--- Dataset records ---

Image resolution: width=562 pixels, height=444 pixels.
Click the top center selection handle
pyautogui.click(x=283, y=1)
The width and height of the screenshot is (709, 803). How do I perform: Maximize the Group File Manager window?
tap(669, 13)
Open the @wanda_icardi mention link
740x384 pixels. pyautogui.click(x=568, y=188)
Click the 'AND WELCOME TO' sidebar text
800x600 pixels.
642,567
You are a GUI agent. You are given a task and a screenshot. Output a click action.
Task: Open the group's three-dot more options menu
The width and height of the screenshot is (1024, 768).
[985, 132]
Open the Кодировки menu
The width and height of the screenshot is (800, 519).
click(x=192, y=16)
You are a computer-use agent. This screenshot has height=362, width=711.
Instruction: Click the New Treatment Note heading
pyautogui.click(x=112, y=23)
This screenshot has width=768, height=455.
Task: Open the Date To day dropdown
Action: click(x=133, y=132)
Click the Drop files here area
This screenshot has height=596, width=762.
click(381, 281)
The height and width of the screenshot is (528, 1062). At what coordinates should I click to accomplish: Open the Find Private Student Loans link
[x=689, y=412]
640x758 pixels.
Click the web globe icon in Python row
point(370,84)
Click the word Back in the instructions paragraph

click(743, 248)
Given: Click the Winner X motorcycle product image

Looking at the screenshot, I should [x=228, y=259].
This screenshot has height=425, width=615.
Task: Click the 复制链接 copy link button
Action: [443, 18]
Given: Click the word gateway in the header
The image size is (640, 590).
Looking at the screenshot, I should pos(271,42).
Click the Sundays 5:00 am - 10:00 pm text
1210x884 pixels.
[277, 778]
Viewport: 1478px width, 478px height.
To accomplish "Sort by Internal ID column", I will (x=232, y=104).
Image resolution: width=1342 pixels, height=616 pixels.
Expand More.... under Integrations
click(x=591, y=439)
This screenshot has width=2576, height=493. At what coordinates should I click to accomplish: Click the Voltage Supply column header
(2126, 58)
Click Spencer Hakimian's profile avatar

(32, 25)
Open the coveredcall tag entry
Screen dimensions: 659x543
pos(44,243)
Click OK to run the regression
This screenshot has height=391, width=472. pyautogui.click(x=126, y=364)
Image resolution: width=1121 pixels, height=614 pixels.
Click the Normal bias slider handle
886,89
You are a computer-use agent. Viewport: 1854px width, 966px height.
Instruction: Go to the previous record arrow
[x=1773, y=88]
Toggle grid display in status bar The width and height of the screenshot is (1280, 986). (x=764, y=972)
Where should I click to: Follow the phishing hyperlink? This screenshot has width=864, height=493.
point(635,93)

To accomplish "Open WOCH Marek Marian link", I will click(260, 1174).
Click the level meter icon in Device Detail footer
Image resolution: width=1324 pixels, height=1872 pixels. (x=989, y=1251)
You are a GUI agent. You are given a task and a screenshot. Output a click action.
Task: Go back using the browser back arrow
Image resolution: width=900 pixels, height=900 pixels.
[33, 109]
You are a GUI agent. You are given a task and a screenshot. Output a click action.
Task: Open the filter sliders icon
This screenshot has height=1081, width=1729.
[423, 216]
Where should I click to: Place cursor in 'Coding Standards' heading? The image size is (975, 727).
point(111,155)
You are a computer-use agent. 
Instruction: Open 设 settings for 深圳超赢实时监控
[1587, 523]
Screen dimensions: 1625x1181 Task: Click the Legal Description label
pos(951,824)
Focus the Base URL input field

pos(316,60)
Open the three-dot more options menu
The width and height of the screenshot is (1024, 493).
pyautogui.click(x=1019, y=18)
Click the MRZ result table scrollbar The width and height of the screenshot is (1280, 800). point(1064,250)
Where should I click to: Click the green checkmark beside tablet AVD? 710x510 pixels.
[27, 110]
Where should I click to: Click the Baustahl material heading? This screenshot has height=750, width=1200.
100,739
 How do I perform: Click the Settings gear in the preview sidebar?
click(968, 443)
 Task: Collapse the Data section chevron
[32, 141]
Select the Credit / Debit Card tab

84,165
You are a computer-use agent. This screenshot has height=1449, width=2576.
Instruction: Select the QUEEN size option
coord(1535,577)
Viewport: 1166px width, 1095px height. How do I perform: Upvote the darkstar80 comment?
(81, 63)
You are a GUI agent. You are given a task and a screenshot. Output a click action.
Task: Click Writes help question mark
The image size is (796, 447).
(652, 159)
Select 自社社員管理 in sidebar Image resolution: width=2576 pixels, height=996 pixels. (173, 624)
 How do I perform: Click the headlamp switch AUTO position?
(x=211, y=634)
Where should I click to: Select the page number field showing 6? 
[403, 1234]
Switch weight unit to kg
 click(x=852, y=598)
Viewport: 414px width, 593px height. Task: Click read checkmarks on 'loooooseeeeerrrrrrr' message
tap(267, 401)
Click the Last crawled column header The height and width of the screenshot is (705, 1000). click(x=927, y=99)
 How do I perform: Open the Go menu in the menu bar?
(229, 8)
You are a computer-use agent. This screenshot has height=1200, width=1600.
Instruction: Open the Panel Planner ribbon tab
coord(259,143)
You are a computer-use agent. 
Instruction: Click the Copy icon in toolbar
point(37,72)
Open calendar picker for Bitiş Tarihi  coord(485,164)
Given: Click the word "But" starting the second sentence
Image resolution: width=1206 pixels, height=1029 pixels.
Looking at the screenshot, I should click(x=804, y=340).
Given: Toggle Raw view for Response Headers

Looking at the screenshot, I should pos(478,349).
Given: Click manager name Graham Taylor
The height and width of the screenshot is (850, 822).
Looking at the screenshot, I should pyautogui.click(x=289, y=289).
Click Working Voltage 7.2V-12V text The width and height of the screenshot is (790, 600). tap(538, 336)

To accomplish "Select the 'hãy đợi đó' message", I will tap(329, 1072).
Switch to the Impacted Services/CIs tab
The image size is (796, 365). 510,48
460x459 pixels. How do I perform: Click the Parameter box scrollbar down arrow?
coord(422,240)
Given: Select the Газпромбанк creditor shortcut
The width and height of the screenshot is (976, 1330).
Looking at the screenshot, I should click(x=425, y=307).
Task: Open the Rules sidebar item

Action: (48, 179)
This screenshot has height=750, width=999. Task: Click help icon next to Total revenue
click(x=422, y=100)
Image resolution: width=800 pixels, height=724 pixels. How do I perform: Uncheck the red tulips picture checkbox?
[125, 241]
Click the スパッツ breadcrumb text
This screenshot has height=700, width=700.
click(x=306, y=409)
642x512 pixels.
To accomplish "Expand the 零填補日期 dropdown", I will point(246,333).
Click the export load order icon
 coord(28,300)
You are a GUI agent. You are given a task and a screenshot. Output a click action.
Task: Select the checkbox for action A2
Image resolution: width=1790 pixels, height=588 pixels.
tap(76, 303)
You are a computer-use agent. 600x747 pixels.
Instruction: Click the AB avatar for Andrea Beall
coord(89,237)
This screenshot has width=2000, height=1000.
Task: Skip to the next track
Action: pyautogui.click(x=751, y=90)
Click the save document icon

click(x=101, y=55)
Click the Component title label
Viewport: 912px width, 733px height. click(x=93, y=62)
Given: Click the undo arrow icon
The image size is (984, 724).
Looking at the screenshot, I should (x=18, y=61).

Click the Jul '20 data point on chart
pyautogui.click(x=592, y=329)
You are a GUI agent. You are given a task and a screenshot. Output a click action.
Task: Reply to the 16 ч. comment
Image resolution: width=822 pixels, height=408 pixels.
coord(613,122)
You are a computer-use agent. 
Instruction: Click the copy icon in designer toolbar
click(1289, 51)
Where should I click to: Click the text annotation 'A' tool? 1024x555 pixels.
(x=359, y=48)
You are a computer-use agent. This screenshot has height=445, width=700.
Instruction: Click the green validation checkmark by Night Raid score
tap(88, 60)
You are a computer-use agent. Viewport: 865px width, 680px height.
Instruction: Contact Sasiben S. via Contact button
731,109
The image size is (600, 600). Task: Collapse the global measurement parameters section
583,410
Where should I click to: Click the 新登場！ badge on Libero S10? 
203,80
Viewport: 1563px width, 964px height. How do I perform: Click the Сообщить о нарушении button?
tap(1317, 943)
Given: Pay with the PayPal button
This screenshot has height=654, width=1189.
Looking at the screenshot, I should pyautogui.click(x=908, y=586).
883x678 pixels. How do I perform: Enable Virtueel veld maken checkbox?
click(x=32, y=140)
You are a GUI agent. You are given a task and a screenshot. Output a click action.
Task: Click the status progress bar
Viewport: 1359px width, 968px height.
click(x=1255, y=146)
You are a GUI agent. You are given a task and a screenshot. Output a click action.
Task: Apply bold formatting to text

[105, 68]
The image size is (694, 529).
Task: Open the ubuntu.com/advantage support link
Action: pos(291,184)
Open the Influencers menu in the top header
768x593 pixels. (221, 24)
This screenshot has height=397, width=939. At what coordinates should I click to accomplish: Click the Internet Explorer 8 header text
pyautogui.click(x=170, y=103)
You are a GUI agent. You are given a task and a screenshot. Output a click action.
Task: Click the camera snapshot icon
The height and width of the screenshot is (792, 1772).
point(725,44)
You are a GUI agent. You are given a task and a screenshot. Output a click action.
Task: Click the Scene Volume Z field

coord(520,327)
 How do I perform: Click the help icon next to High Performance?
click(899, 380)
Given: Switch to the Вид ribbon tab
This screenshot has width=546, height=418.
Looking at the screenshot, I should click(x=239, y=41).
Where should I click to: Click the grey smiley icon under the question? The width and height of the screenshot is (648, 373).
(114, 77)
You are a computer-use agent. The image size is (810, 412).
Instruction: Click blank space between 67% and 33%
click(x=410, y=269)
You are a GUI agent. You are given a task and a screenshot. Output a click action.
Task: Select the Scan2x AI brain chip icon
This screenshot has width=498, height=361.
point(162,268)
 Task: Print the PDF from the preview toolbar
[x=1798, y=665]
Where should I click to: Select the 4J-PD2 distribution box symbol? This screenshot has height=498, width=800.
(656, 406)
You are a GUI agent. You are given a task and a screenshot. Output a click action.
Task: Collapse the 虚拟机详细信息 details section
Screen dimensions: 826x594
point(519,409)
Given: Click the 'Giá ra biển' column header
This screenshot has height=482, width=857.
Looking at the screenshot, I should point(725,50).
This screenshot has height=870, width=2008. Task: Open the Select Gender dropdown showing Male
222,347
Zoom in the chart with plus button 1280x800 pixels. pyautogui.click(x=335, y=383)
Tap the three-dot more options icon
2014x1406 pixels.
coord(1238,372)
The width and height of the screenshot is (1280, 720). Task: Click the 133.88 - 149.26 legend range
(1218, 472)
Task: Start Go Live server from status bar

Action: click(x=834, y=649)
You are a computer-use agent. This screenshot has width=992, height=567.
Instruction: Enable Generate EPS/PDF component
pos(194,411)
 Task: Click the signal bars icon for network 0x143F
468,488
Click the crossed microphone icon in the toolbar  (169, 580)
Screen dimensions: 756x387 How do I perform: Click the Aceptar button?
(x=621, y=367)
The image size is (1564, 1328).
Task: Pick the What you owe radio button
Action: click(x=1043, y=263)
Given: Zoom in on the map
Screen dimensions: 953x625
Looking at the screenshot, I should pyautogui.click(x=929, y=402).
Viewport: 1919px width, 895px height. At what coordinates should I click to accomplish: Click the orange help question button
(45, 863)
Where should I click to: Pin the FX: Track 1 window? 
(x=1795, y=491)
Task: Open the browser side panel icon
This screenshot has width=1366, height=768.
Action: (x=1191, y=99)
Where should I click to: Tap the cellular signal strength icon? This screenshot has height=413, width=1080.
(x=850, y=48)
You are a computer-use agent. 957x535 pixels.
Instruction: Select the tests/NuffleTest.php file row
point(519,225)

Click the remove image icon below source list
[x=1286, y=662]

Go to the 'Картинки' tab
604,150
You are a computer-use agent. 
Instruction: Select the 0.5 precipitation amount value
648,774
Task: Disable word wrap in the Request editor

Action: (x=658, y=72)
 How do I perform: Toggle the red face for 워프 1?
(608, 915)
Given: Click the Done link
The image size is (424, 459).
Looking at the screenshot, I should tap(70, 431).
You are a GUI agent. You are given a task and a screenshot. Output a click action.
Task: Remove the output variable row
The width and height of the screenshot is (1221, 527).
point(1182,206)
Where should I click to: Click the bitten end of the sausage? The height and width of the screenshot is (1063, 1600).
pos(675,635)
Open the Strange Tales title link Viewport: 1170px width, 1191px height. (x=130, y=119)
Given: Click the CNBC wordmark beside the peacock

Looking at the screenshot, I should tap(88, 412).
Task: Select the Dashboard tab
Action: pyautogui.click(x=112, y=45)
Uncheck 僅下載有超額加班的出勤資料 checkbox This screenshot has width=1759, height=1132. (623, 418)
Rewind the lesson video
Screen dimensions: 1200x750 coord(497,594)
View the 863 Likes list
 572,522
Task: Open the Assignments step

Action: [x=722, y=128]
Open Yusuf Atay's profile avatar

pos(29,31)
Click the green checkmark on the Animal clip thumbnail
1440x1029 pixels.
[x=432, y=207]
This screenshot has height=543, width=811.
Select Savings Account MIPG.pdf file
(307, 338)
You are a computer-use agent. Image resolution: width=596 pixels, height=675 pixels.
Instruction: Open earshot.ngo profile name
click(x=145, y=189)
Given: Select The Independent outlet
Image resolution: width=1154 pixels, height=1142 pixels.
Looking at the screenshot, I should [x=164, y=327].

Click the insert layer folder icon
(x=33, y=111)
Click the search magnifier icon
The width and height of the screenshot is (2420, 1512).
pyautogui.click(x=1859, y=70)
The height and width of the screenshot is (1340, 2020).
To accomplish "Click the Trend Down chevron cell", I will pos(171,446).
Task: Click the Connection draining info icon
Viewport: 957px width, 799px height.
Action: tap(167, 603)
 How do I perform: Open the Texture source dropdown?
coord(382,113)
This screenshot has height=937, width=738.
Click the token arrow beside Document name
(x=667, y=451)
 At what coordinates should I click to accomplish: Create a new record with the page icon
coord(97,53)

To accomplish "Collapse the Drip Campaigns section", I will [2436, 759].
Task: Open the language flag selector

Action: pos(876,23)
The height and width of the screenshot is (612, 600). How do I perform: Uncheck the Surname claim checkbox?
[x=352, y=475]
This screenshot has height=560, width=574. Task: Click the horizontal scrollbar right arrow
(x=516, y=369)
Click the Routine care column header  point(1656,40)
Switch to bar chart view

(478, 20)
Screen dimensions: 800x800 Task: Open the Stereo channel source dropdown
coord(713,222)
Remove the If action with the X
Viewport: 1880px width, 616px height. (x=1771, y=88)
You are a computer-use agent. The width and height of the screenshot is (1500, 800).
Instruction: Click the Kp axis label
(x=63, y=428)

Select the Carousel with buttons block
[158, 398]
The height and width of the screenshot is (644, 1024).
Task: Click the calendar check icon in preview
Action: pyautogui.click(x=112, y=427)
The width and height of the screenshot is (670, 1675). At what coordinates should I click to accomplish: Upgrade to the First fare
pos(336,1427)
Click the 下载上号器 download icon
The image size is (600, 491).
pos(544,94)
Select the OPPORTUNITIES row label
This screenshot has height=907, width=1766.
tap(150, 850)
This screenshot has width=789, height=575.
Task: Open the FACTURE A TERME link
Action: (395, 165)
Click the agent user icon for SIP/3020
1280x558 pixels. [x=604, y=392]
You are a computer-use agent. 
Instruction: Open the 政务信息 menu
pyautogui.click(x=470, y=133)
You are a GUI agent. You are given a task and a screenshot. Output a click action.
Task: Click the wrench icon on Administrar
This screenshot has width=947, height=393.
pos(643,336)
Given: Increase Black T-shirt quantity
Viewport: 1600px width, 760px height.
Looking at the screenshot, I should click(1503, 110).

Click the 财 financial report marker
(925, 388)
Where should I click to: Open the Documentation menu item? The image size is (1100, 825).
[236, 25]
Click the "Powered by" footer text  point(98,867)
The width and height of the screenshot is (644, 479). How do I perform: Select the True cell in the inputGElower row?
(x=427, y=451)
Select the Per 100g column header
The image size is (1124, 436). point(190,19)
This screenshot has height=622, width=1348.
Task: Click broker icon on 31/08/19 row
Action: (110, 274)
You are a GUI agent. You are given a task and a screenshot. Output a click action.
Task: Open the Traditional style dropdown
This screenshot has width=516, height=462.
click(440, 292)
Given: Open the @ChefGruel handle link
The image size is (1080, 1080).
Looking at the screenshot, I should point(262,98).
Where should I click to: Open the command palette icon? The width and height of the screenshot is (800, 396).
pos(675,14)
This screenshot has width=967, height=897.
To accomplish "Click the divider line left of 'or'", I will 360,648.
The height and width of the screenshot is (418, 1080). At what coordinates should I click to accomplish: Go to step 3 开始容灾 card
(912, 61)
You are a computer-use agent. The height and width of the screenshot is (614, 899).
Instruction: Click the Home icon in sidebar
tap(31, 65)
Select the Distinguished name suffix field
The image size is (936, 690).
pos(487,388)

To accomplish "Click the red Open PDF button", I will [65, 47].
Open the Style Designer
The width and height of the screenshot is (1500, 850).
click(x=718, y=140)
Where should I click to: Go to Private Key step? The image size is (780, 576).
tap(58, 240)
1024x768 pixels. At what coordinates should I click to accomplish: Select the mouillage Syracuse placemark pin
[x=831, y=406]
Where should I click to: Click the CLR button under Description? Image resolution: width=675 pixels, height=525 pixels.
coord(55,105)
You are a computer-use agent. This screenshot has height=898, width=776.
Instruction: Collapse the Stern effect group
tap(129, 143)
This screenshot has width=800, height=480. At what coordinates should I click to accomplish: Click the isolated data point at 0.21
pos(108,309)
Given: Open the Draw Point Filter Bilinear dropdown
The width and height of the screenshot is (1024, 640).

---

Only the lines above, from the first through the one holding "has height=362, width=711.", are to be output, and they must be copied exactly.

Image resolution: width=562 pixels, height=444 pixels.
Click the top center selection handle
pyautogui.click(x=283, y=1)
The width and height of the screenshot is (709, 803). How do I perform: Maximize the Group File Manager window?
tap(669, 13)
Open the @wanda_icardi mention link
740x384 pixels. pyautogui.click(x=568, y=188)
Click the 'AND WELCOME TO' sidebar text
800x600 pixels.
642,567
You are a GUI agent. You are given a task and a screenshot. Output a click action.
Task: Open the group's three-dot more options menu
The width and height of the screenshot is (1024, 768).
[985, 132]
Open the Кодировки menu
The width and height of the screenshot is (800, 519).
click(x=192, y=16)
You are a computer-use agent. This screenshot has height=362, width=711.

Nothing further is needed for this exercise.